It’s not the ideal date. We are in unfamiliar territory, the traffic is relentless, and with the sun beating down on us, it takes a while to find Atchayam’s Food Box (afoodbox.com). It’s a bright, air-conditioned nook in the not-so-salubrious environs near Chennai’s Koyambedu bus terminus, and overlooks the grim wholesale vegetable market. Tucked into a small kiosk at the entrance of Hotel Chennai Deluxe, the ‘food box’ is a large, automated vending machine that issues set meals sourced from restaurants across the city. A hulking red-and-yellow contraption, it takes up almost a fourth of the space. You can pay by card or cash, in which case, Nirmal, who mans the shop, will swipe his card for you. Barcodes match your order to the right tray inside the food box, and then begins the fun. (If you’re not watching carefully, you’ll miss it altogether.)

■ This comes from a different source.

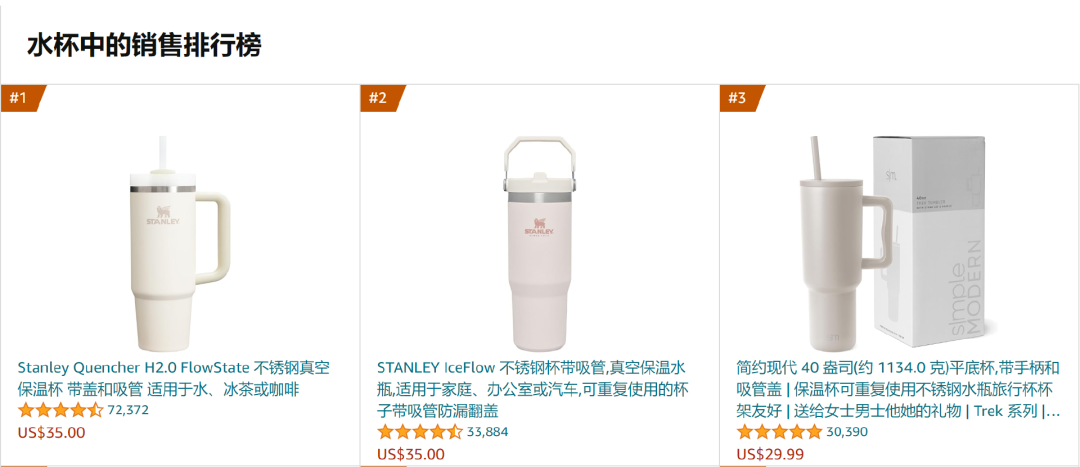Click the star rating of Stanley Quencher
This screenshot has height=467, width=1080.
(60, 411)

The food arrives through a slit just large enough to let a rectangular tray slip out of the box. The package then travels on automated rails to Stage 1. Here, a device pierces holes in its cling-film cover, before it rolls over to Stage 2, where two microwave ovens are fitted on the rails. We place two orders and the trays go in, one into each oven, and emerge piping hot. The entire process — payment to delivery — is meant to take no more than 90 seconds.

My companion asks for a soda but it’s not available. There are, disappointingly, few choices for lunch (unlike dinner, we’re told) — a chicken and a mutton biryani combo from Aasife and Brothers and a South Indian vegetarian meal from Adyar Ananda Bhavan. My companion orders the mutton biryani and I order the vegetarian meal, which includes sambar, vathal kuzhambu, potato fry and curd rice with pickle. The curd rice is issued in a separate container as it can’t be heated. We pay ₹79 for the vegetarian meal and ₹149 for the other (taxes extra).

The food is fresh and hot. But I don’t care very much for the taste and find myself making sorties into my companion’s. The biryani comes with fried mutton, brinjal curry and raita. Both the meals are far too spicy and rich for a hot March afternoon, but perhaps, that’s what an average customer here wants — either a traditional full meal or a biryani to lift the mood, if fleetingly, on a hot and hard day that may even involve a long and tiring bus journey.

Nirmal tells us that travellers can order by phone or online, and meals will be delivered to them at their seat in the bus. For now, however, novelty outweighs utility at the Food Box. Most customers prefer to eat at the spot, says Nirmal, who sells about 20 lunches and 80 dinners each day. When we ask to have a look inside the box, he doesn’t refuse, and leads us to the back of the kiosk and opens the doors. There are rows upon rows of slots, 250 of them, stacked with trays. It is the coolest part of the establishment and I am loath to leave. But leave I must, as more customers trickle in and the food box comes to life again.